------ TEXTE CITÉ
Pourquoi beaucoup de réformés sont par défaut zwingliens ? Alors que les confessions et liturgies réformées déboutent le point de vue zwinglien sur la Sainte-Cène. [Kany]

Je partage votre constat sur la compréhension de la Sainte-Cène par une majorité de chrétiens se disant « réformés ». Je pense d’ailleurs qu’il serait possible de l’étendre à bon nombre d’assemblées évangéliques, pour lesquelles la pratique de la Cène relève plus du symbole que de la présence réelle du Christ, puisque c’est la grande différence à souligner dans les deux approches.

J’ajoute quand même que si ce constat me paraît vrai quand on considère la conception ordinaire du sacrement, il ne se vérifie pas dans les textes théologiques qui ont été rédigés souvent dans une perspective œcuménique, dans la deuxième moitié du 20ème siècle. Ceux-là témoignent plutôt chez les réformés d’une valorisation de la Sainte-Cène et de l’affirmation de la présence du Christ dans sa célébration (Thèses de Lyon, Concorde de Leuenberg). On tend à revenir à ce que confessait les Eglises françaises avec Calvin en 1559 (Confession dite de La Rochelle) où il est écrit que le Christ « nous nourrit et vivifie de la substance de son corps et de son sang ».

En réponse à votre question, je vois personnellement dans la faveur donnée à une conception très symbolique de la Cène une influence probable du libéralisme qui préfère retenir les principes et les idées (des choses immatérielles) sans trop considérer l’importance des pratiques en matière de vie spirituelle (et donc leur matérialité concrète).

Je peux aussi vous renvoyer utilement à plusieurs articles déjà présents sur ce site à ce sujet !

Les réformés ont-ils une théologie eucharistique qui diffère de celle des évangéliques ? [Kanyr]

C’est bien sûr la Bible, qui définit pour nous la sainte cène, en particulier la première épître aux Corinthiens, chapitre 10 versets 14 à 22 et chapitre 11 versets 20 à 34. L’apôtre Paul évoquait alors non pas directement la célébration mais son contexte dans le cadre d’autres repas, et les dérapages constatés.

La théologie réformée classique a lu dans ces textes l’affirmation claire qu’il se passe quelque chose de particulier lors de la cène, que la participation à ce repas est le moyen par lequel nous sommes mis en communion avec le corps et le sang de Jésus-Christ mort et ressuscité pour nous. Comme il n’est plus présent ici-bas, c’est le Saint-Esprit qui réalise cette communion, non pas ordinairement seulement, mais ici de manière particulière.

Comme le dit la Concorde entre réformés, luthériens, frères tchèques et méthodistes en Europe (§ 18, 15b et 19) :

« Dans la Cène, Jésus-Christ le ressuscité se donne lui-même en son corps et son sang, livrés à la mort pour tous, par la promesse de sa parole, avec le pain et le vin. De la sorte, il se donne lui-même sans restriction à tous ceux qui reçoivent le pain et le vin ; la foi reçoit la cène pour le salut, l’incrédulité la reçoit pour le jugement.
------------
------ LIGNES ENREGISTRÉES
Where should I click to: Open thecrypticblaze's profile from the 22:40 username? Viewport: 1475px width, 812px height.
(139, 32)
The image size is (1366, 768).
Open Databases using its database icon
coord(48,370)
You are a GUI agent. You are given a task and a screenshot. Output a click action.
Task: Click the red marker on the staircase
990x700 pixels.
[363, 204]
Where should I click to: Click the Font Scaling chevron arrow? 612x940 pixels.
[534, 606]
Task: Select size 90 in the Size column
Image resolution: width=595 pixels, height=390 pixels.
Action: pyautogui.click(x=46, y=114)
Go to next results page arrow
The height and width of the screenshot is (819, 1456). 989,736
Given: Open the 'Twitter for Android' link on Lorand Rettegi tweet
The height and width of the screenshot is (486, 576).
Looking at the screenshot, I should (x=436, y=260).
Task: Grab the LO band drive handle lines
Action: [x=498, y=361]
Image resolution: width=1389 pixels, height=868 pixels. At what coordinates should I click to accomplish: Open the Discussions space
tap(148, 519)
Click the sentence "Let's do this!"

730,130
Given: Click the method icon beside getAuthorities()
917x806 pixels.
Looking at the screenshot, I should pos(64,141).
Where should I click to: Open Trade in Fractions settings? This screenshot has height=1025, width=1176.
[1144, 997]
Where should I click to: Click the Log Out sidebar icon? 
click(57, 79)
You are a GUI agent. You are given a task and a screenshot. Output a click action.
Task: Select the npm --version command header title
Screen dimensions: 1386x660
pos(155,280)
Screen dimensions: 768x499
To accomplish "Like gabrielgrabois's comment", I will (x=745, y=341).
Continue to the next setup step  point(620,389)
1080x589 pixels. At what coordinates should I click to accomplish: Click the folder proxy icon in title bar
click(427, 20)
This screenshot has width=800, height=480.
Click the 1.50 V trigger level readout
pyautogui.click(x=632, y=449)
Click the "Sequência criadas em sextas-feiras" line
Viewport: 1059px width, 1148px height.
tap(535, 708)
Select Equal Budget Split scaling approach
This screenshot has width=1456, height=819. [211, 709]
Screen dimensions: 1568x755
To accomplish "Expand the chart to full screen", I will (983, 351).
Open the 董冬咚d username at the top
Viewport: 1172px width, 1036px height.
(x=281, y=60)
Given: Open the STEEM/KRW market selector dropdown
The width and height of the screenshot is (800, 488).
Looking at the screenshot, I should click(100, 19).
------------
CONSIGNE ->
Répondez, s'il vous plaît, à ces questions sur le texte consacré à la Sainte-Cène :
(a) En quelle année les Églises françaises ont-elles adopté avec Calvin la Confession dite de La Rochelle ?
(b) Quels chapitres et versets de la première épître aux Corinthiens définissent la sainte cène ?
(c) Qui réalise la communion avec le corps et le sang de Jésus-Christ, puisqu'il n'est plus présent ici-bas ?

CORRIGÉ ->
(a) En 1559.
(b) Le chapitre 10, versets 14 à 22, et le chapitre 11, versets 20 à 34.
(c) Le Saint-Esprit.